Brexit nord-irlandais : la possibilité d’une île

Par Yannick Cabrol  |   |  537  mots
Yannick Cabrol, économiste au sein du cabinet EY Irlande. (Crédits : DR)
OPINION. Le Brexit pourrait rouvrir des plaies qui semblaient cicatrisées en faisant craindre aux protestants du nord de l’Irlande un éloignement progressif de la figure tutélaire londonienne. Par Yannick Cabrol, économiste au sein du cabinet conseil EY Irlande.

Le projet d'accord proposé par Theresa May et Michel Barnier pratique à merveille l'art du « en même temps » : sortir de l'Union Européenne tout en continuant à commercer avec elle en se pliant à la plupart de ses directives communautaires. Si ce compromis minimise les conséquences économiques du Brexit, il risque de se fracasser sur un problème politique qui hante les couloirs du 10 Dowding Street depuis des décennies : la question irlandaise.

Un soft Brexit protégerait l'accord signé en 1998

Le principal parti unioniste (DUP) a fait valoir à Theresa May son indignation à l'égard d'un accord trop conciliant avec l'Union Européenne. Pour Nigel Dodds, leader des députes unionistes cet accord est « mauvais » et « ébranle l'intégrité du Royaume Uni ». L'option d'un hard Brexit a ses faveurs car il permettrait de rompre définitivement avec le marché commun... et la République d'Irlande au sud. La frontière, un temps disparue, serait de retour.

Au contraire, le premier ministre de la République d'Irlande Leo Varadkar, s'est félicité de l'accord obtenu par la Première ministre britannique car il garantit la liberté de mouvement des hommes et des marchandises sur l'ensemble de l'île. Il protège ainsi le Good Friday Agreement signé le 10 avril 1998 après trois décennies d'affrontements qui auront fait près de 3.600 morts au cœur de l'Europe.

Backstop : vers un statut différencié de l'Irlande du Nord

Négative pour le commerce international et source potentielle de troubles nationalistes, la lutte contre la réintroduction d'une frontière physique a été au cœur des discussions entre les gouvernements britanniques et irlandais. Elle a abouti à la promesse d'un backstop dans le scénario d'un no deal. Or, ce plan B est désormais envisageable du fait de l'alliance de circonstance entre les remainers et les hard brexiters.

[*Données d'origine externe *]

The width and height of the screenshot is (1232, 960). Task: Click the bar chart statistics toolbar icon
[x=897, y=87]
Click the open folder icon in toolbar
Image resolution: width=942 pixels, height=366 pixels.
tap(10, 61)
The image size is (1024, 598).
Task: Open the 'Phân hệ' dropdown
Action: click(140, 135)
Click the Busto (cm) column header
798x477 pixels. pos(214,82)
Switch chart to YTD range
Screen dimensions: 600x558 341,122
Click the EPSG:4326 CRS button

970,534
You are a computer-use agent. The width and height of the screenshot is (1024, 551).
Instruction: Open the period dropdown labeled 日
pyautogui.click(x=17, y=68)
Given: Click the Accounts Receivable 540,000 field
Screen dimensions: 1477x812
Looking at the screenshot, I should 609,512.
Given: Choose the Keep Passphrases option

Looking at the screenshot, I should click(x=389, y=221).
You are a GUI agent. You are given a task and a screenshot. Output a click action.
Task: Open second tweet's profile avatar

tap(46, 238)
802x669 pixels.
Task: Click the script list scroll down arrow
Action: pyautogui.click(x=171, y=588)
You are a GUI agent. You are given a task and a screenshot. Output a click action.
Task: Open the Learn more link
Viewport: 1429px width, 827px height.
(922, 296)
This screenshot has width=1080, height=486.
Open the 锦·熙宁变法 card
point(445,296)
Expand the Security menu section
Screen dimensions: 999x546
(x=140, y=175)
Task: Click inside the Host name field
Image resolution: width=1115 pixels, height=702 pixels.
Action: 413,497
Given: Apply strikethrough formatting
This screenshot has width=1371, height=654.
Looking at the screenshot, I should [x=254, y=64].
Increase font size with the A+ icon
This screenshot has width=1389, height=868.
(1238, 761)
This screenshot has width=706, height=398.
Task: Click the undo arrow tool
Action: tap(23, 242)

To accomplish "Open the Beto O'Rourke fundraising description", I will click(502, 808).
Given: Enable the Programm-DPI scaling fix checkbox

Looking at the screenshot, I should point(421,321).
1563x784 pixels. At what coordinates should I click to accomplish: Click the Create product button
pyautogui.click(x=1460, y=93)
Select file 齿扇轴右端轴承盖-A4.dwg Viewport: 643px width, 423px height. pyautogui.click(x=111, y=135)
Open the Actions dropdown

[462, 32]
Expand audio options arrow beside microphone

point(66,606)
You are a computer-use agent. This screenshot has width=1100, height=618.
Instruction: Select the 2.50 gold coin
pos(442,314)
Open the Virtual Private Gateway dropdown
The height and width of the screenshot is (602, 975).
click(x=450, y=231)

A la mi-décembre, si le parlement rejette le plan de Theresa May,  soit un nouveau referendum sera organisé, soit le backstop sera mis en place.

La possibilité d'une île unifiée à long terme

L'option du backstop permet d'entrevoir la possibilité d'une île d'Irlande unifiée à long terme car il introduirait un statut économique spécifique pour l'Irlande du Nord à mi-chemin entre l'Union Européenne et le Royaume-Uni. L'ensemble de l'île d'Irlande serait ainsi inclus dans une union douanière, un marché commun de l'électricité ou encore une zone de libre circulation des personnes.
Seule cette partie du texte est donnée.